Recently i visited a friend in Los Angeles (venice/sta monica area) and for about a week i used a
bicycle as my primary means of transport to explore the local area. One thing i found was that the
air was much better to breath than here in melbourne. This was apparently because each car is
required to take a smog test each year and must have a very high standard of emission cleanness in
order to pass. It really made it pleasant for cycling as you did not have the fumes which our cars
have due to oil burning or poorly tuned or overtuned engines. You did not feel the need to go to the
front at lights. (despite their very strict emissions they still have terrible smog due to the sheer
number of cars-probably as many as all aus, within one windless basin-but i was not in the smog
areas luckily) Anyway, my point is that having stricter emissions controls on cars made things MUCH
more pleasant for cycling-any cyclist who wants to make their trip more enjoyable should write to
their mp and request anual smog checks for cars in aus. Its about time we had this.

andy
 
J

John Doe

Guest
should write to their mp and request anual smog checks for cars in aus. Its
: about time we had this.
:
: andy
:

In NSW there was talk of this a few years back. I don't know what happened but there are problems.
Maybe there was successful lobbying by the mechanics over the tooling required. I know they bitched
about tooling when they brought in that braking analyser. This is not really an excuse because RTA
checking stations could do it and maybe limit it to once each 5 years.

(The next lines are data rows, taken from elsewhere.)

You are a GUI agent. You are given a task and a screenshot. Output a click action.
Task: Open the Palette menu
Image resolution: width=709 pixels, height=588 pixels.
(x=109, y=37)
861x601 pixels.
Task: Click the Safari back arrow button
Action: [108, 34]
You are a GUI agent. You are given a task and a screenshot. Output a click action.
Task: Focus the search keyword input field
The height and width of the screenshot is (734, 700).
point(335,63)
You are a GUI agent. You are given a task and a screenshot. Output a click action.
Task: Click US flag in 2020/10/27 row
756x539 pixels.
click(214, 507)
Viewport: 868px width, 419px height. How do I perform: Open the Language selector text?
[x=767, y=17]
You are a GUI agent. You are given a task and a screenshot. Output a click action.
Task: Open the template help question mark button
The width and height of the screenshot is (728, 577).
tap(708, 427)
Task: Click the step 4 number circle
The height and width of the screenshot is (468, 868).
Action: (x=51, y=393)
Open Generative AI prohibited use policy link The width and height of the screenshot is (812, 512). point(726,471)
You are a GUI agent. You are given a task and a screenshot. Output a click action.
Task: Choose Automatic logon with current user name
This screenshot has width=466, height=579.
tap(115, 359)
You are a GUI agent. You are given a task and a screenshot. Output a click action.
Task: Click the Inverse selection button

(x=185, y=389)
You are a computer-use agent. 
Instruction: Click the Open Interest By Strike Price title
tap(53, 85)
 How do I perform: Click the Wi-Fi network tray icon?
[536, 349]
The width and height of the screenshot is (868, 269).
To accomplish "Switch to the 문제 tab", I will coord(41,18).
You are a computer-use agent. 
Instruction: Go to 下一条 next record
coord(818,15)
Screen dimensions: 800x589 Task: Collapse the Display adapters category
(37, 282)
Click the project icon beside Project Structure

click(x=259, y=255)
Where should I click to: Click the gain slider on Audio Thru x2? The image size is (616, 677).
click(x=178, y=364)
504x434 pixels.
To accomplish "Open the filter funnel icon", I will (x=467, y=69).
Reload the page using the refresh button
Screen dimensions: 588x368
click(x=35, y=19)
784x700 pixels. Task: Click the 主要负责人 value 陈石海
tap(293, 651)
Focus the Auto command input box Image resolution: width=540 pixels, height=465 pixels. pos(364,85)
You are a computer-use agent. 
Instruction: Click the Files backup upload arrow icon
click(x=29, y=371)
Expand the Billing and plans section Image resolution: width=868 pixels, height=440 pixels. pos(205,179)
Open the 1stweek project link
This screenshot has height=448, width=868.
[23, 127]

You have to remember that it would render a lot of older cars non-compliant. This would create an
unfair burden on people that could not afford modern cars. You could suggest a national old car
buy-back? Don't know if that one would win votes.

Pete
 
P

Pc

Guest
On Tue, 23 Sep 2003 23:35:04 GMT, "John Doe" <[email protected]> wrote:

>: should write to their mp and request anual smog checks for cars in aus. Its about time we
>: had this.

-snip-

>You have to remember that it would render a lot of older cars non-compliant. This would create an
>unfair burden on people that could not afford modern cars. You could suggest a national old car
>buy-back? Don't know if that one would win votes.

I thought NSW did have an old car buy back..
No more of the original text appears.